### SHORT PROBLEM A
Decide whether each statement below agrees with the passage about the 2018 Budapest conference. Answer yes or no for each and quote the words of the passage that settle it.
(i) The conference took place at the Hungarian Academy of Sciences.
(ii) Theoretical Studies in Literature and Art is based at Tsinghua University.
(iii) Neohelicon specializes in literary theory.
### SHORT PROBLEM B
In one to three sentences, explain how the passage about the 2018 Budapest conference says the expanded conference articles were divided among the three journals.
### SHORT PROBLEM C
Answer these questions from the passage about the 2018 Budapest conference.
(i) On what dates was the conference held?
(ii) Who delivered the keynote address?
(iii) What book did Sabina Doran write?

On August 30 and 31, 2018, a conference on comparative cultural studies was held at the Hungarian Academy of Sciences in Budapest. The journal Comparative Literature Studies (CLS) joined forces with the Hungarian comparative literature journal Neohelicon and with the journal Theoretical Studies in Literature and Art (TSLA) headquartered at East China Normal University in Shanghai to cosponsor the conference. Scholars traveling from Asia, Europe, the Middle East, and North America presented articles on a wide variety of topics under the general conference theme.

The keynote address for the conference, outlining the connections between memory studies and literary studies, was delivered by Astrid Erll, Professor of Anglophone Literatures and Cultures at the Goethe-University Frankfurt am Main. Erll has worked on memories of the First World War, the Spanish Civil War, British colonialism in India, and the Vietnam War. Plenary talks were given by Sabina Doran, Associate Professor of German and Visual Studies at Penn State University, author of The Culture of Yellow (2013), and Yehong Zhang, Professor at Tsinghua University who has coedited with Gerd Lauer, Professor and Director of the Digital Humanities Lab at Basel a special issue (54.4, 2017) of CLS on Cross-Cultural Reading. The three journals solicited expanded versions of the various conference talks, each journal requesting the articles that were most in line with its respective mission statement: Neohelicon specializes in comparative literary studies; TSLA in theory. As editor of CLS, I tried to reserve for that journal the articles that I felt had the most to say about cultural studies.

### STORED DATA
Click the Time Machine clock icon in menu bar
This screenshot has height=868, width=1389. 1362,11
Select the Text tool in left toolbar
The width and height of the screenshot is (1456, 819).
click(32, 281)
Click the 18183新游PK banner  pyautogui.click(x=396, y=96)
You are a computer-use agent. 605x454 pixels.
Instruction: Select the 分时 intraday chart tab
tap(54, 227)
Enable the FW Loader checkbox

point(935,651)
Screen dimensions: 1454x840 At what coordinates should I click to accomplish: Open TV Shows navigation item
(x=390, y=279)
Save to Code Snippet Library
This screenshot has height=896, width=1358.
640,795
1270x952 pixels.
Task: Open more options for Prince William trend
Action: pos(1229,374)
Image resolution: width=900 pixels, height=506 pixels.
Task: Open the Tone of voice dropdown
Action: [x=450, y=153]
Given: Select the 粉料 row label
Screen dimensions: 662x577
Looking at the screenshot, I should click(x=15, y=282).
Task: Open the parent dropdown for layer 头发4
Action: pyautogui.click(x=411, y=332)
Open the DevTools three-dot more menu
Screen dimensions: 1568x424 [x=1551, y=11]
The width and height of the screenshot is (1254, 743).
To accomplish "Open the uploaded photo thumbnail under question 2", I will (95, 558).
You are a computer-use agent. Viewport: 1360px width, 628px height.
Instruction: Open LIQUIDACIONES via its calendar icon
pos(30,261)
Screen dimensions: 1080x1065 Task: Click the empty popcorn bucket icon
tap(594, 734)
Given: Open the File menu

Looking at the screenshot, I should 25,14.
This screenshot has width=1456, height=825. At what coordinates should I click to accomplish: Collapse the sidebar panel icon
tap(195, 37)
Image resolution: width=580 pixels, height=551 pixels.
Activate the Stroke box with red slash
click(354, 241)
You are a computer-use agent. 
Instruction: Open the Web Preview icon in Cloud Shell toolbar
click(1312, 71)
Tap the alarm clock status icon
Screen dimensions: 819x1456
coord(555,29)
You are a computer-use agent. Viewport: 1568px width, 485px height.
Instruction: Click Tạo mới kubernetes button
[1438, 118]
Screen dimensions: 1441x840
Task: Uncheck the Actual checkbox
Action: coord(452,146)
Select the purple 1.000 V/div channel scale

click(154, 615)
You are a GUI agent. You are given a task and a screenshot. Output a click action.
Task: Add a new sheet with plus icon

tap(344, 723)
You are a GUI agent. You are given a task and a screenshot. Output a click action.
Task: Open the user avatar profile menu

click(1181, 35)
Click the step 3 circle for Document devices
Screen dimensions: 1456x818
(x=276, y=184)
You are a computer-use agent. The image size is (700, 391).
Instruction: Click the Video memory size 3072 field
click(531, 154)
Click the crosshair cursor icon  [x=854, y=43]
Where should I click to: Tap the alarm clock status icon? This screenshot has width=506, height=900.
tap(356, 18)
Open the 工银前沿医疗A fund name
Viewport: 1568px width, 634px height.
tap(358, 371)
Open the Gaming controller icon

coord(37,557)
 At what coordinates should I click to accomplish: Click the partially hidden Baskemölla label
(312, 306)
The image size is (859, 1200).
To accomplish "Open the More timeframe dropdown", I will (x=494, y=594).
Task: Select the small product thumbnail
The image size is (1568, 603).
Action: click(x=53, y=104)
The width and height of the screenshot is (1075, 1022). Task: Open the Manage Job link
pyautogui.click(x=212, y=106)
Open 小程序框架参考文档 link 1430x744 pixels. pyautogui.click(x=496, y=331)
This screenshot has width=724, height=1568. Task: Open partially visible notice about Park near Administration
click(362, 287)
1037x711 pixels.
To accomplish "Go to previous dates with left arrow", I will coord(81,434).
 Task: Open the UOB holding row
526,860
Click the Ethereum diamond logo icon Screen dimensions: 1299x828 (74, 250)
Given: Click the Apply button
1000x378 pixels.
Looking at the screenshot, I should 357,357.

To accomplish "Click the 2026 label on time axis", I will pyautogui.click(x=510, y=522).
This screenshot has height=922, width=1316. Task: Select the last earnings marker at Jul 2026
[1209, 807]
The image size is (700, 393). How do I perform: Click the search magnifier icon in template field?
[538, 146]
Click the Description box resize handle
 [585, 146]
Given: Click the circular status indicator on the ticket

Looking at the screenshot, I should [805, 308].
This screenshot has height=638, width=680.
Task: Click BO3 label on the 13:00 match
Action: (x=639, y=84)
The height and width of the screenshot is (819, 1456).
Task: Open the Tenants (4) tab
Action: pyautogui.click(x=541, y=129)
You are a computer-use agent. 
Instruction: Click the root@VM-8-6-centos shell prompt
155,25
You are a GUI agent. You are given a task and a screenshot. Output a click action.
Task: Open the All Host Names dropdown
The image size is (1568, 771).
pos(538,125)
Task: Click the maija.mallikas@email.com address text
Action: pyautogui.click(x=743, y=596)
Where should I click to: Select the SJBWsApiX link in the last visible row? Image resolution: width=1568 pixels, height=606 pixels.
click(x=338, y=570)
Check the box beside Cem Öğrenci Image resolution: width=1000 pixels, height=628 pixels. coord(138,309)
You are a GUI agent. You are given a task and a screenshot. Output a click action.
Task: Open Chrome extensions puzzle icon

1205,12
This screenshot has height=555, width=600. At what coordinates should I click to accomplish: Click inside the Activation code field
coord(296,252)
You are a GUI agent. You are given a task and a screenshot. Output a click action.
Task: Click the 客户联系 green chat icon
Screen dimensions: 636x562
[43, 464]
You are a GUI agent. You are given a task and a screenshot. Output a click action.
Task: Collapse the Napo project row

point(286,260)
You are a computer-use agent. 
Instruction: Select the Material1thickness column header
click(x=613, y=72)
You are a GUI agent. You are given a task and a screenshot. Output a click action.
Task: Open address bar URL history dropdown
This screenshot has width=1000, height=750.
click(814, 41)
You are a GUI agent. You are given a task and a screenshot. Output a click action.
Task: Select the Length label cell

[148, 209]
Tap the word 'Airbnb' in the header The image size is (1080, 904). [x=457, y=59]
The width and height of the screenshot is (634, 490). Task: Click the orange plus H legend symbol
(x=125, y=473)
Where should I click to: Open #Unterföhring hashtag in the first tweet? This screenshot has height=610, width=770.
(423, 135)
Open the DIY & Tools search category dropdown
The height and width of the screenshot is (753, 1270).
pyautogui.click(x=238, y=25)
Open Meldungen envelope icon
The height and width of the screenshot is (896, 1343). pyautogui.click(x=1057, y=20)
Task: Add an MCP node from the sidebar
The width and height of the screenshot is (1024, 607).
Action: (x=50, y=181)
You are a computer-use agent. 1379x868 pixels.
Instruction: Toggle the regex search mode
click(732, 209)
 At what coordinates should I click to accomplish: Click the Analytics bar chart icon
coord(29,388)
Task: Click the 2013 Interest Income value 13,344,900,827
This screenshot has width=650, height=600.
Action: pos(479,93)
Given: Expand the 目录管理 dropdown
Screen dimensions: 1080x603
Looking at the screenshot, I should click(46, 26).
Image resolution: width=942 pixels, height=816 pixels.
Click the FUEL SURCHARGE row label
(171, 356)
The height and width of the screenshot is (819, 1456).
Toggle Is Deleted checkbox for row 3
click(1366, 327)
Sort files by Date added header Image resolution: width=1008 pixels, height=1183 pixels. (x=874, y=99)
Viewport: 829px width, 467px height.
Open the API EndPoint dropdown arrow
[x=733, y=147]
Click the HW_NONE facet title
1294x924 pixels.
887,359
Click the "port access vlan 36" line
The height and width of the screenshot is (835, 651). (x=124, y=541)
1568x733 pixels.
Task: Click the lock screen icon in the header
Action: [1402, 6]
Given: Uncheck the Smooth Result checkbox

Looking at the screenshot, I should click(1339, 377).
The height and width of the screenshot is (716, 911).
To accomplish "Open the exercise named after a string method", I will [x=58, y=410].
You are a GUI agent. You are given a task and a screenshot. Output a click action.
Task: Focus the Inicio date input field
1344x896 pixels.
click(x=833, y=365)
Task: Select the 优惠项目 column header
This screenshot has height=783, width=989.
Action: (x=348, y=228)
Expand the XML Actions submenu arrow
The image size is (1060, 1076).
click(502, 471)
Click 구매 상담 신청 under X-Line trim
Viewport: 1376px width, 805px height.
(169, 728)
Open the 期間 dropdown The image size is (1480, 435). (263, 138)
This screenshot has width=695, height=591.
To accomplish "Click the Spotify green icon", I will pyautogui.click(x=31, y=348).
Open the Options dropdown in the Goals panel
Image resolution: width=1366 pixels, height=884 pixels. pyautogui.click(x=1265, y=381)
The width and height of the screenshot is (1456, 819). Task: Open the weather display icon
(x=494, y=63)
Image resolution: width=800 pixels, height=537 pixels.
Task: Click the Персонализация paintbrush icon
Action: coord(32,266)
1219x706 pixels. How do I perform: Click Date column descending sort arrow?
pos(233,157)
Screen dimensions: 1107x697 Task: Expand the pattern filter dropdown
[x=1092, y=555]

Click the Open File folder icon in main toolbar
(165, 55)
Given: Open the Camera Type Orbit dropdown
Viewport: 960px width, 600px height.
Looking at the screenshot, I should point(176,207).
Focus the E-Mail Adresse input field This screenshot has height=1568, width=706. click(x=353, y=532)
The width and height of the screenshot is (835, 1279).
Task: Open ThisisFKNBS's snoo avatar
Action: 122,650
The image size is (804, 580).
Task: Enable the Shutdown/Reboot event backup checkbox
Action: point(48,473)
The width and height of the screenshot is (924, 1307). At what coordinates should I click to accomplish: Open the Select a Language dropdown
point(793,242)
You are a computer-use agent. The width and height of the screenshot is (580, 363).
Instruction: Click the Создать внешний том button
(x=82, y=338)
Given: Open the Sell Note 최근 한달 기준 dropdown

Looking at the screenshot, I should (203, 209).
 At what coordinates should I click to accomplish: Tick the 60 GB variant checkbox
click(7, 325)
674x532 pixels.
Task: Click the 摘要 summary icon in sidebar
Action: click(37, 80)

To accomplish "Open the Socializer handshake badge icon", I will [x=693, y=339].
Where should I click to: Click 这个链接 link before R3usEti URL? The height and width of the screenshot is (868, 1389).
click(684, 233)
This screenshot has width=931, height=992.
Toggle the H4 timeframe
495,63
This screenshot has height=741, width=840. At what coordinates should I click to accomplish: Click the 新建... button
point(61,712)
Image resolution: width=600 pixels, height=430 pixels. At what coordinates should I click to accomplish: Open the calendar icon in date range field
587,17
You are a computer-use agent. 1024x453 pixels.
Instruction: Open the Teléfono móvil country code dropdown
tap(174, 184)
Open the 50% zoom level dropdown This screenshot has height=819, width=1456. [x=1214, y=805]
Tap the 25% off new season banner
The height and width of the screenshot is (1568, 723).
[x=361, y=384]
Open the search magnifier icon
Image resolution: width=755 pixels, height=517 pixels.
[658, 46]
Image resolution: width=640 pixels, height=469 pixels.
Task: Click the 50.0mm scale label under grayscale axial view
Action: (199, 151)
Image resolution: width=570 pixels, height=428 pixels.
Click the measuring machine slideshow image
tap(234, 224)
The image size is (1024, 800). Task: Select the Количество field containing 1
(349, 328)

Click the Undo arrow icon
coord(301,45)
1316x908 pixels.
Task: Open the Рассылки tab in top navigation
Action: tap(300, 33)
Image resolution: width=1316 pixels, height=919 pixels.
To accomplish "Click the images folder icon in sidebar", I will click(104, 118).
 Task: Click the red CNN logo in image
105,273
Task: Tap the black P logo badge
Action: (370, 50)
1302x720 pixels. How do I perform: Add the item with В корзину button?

### WRITTEN RESPONSE A
(i) Yes: "was held at the Hungarian Academy of Sciences in Budapest"
(ii) No: "headquartered at East China Normal University in Shanghai"
(iii) No: "Neohelicon specializes in comparative literary studies; TSLA in theory"

### WRITTEN RESPONSE B
Each journal asked for the articles that best matched its own mission statement. Neohelicon focuses on comparative literary studies and TSLA on theory. The CLS editor kept for that journal the articles that seemed to have the most to say about cultural studies.

### WRITTEN RESPONSE C
(i) August 30 and 31, 2018
(ii) Astrid Erll, Professor of Anglophone Literatures and Cultures at the Goethe-University Frankfurt am Main
(iii) The Culture of Yellow (2013)